**PASSAGE SHOWN**
Research on adult learning, particularly the work of Jack Mezirow on transformative learning, offers a useful frame for understanding what multi-session plans need to achieve. Mezirow’s research demonstrates that significant shifts in understanding, the kind that change how people see their situation and what they believe is possible within it, do not happen in a single moment of insight. They develop through a process of disorienting experience, critical reflection, dialogue with others, and the gradual revision of meaning structures over time. A multi-session series, when designed well, creates the conditions for this kind of learning to develop across its arc rather than being compressed into any single session.
This has direct implications for how sessions are sequenced. Early sessions typically need to create orientation and safety: helping participants understand the purpose of the work, building enough trust for honest contribution, and establishing the shared language and reference points that later sessions will depend on. Middle sessions carry the more challenging work: the harder conversations, the examination of assumptions, the exploration of territory that single events rarely reach because the relational foundation has not yet been established. Later sessions integrate and commit: connecting the learning of the arc to the specific decisions and changes that participants will carry back into their organisations.
A good event plan also needs to account honestly for the energy requirements of each phase. Groups engaged in extended work together go through cycles of enthusiasm, consolidation and sometimes doubt. A plan that maintains the same intensity and demand across all sessions ignores these natural rhythms and risks exhausting participants before the most important work can be done. Building variation into the plan, alternating between more and less demanding sessions, between expansive exploration and focused decision, between individual reflection and collective commitment, keeps the group resourced enough to go deep when depth is needed.
Finally, a good plan is built with the people who will experience it rather than for them. Involving a small group of participants or stakeholders in shaping the arc of the work, not in designing individual sessions but in testing whether the overall logic feels right, tends to produce plans that are both more accurate and more owned. People who have had a hand in shaping the journey enter it with a different quality of commitment than those who receive a finalised schedule.
Seven practices that help me develop event plans for multi-session work
- I design the arc before I design the sessions. Before thinking about activities or methods, I work out the narrative logic of the whole: what shifts in understanding or capacity the series needs to produce, how trust and complexity need to build across the sessions, and what the group needs to have experienced by the final session to be ready for what it is being asked to commit to.
- I sequence sessions to create the conditions for each subsequent one. I ask of each session: what does this make possible that was not possible before? If I cannot answer this question clearly, the session may not be earning its place in the arc.

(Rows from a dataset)
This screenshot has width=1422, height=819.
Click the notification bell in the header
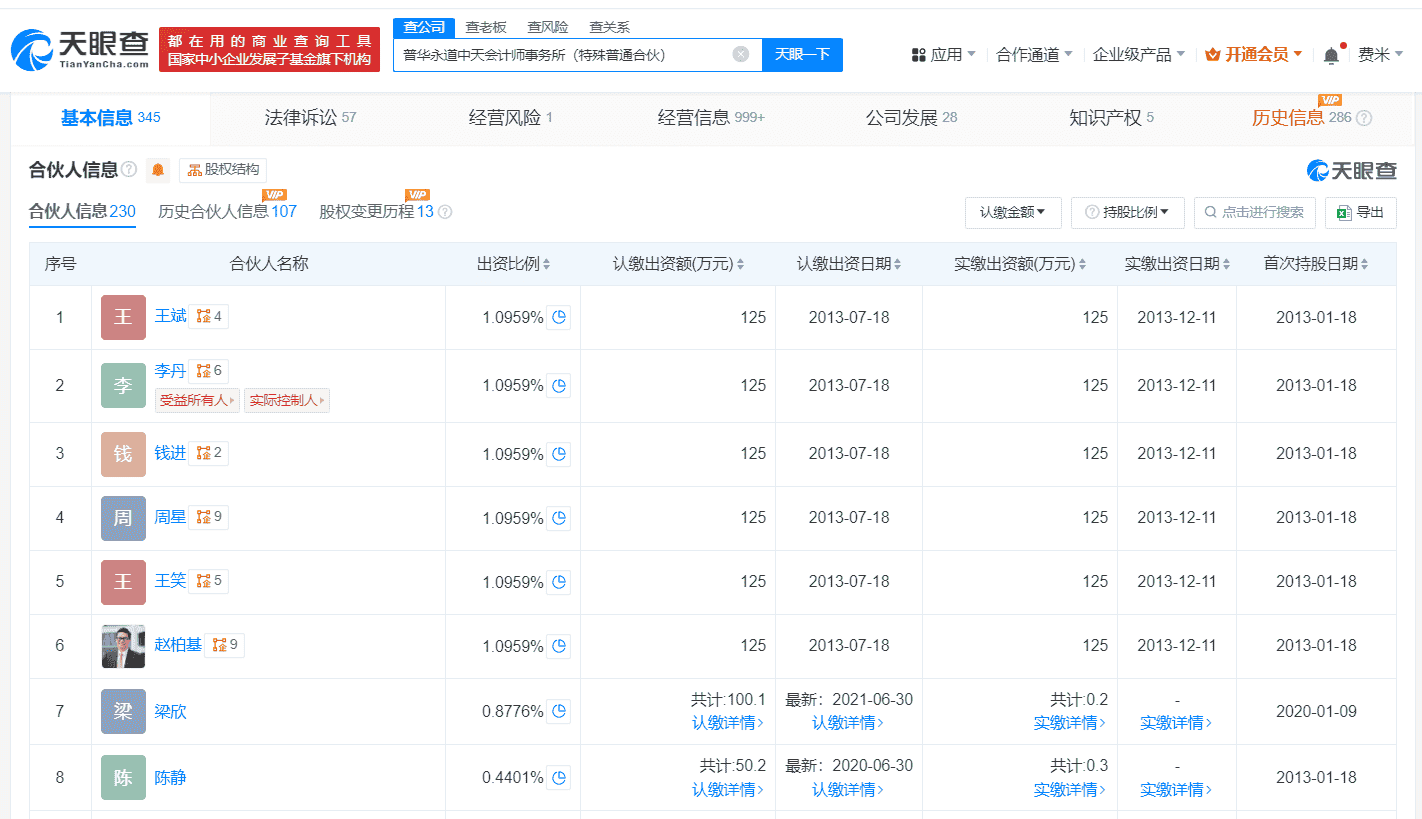[x=1331, y=56]
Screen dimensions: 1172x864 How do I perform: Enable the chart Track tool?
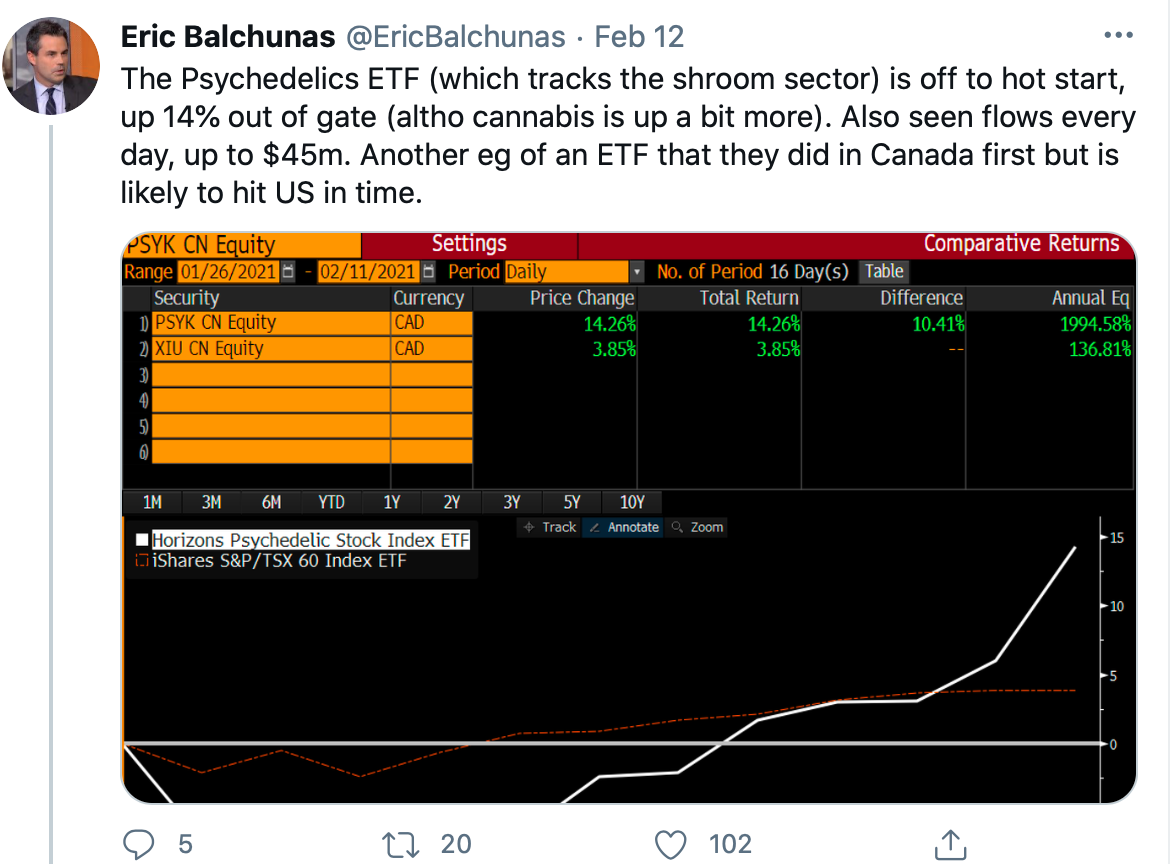550,527
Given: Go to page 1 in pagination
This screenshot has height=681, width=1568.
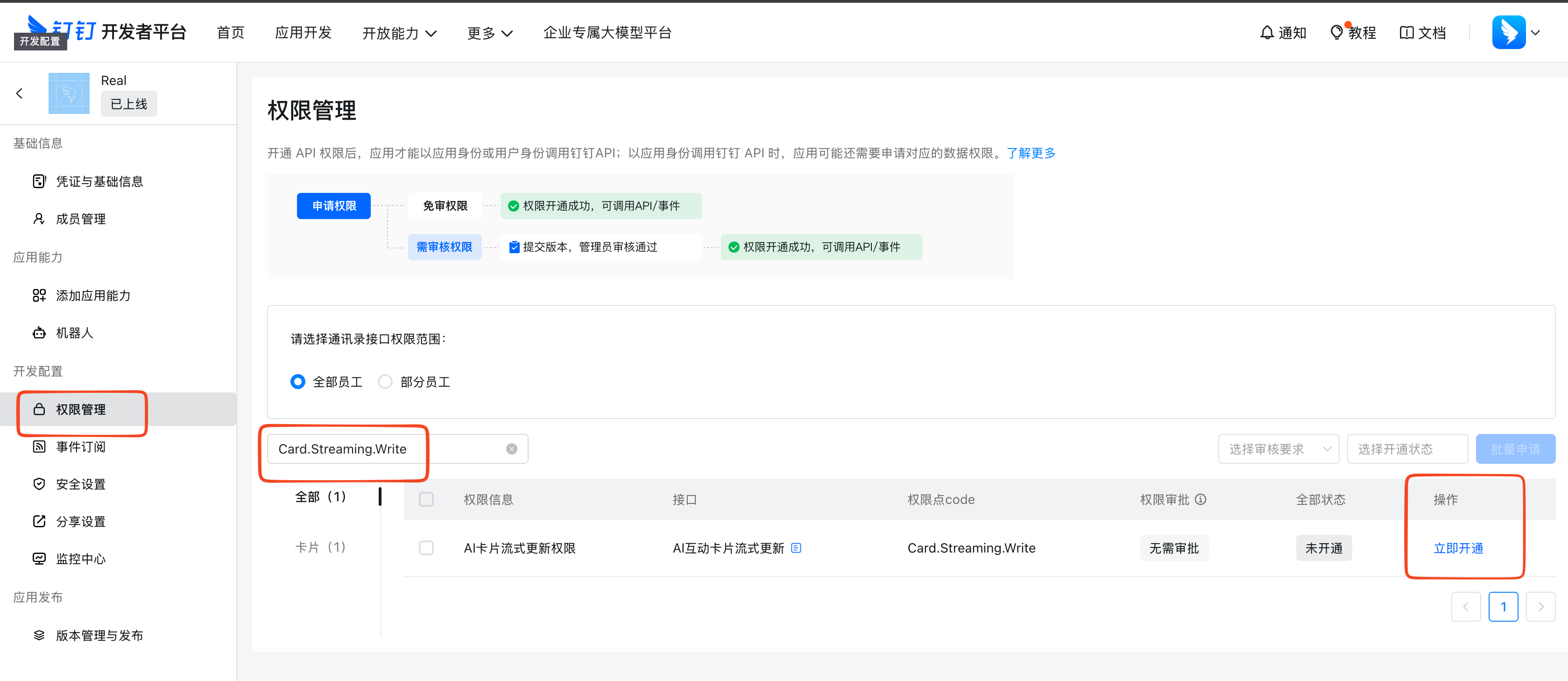Looking at the screenshot, I should (x=1504, y=606).
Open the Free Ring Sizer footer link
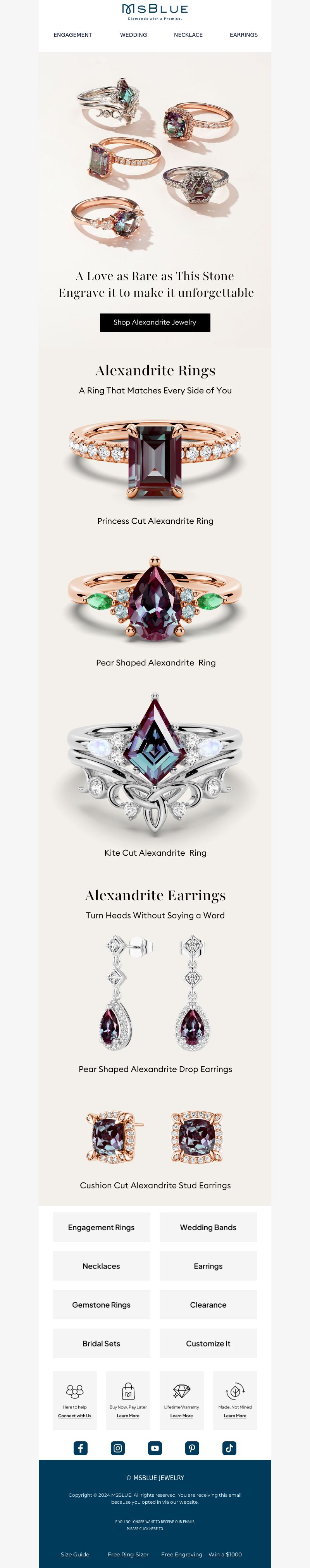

**INSTRUCTIONS**
- 1) Using the passage on multi-session event plans, say whether each statement agrees with it: (a) Mezirow's research shows that significant shifts in understanding happen in a single moment of insight; (b) middle sessions are where the more challenging work takes place; (c) the participants or stakeholders who are involved should design the individual sessions. Answer yes or no for each and quote the words from the passage that decide it.
- 2) Rewrite the passage on multi-session event plans from "Finally, a good" to "a finalised schedule.", switching "journey" to "route".
You can leave the rows aside; nothing here depends on them.

**SOLUTIONS PER TASK**
- 1)
(a) No: "do not happen in a single moment of insight."
(b) Yes: "Middle sessions carry the more challenging work."
(c) No: "not in designing individual sessions but in testing whether the overall logic feels right."

- 2)
Finally, a good plan is built with the people who will experience it rather than for them. Involving a small group of participants or stakeholders in shaping the arc of the work, not in designing individual sessions but in testing whether the overall logic feels right, tends to produce plans that are both more accurate and more owned. People who have had a hand in shaping the route enter it with a different quality of commitment than those who receive a finalised schedule.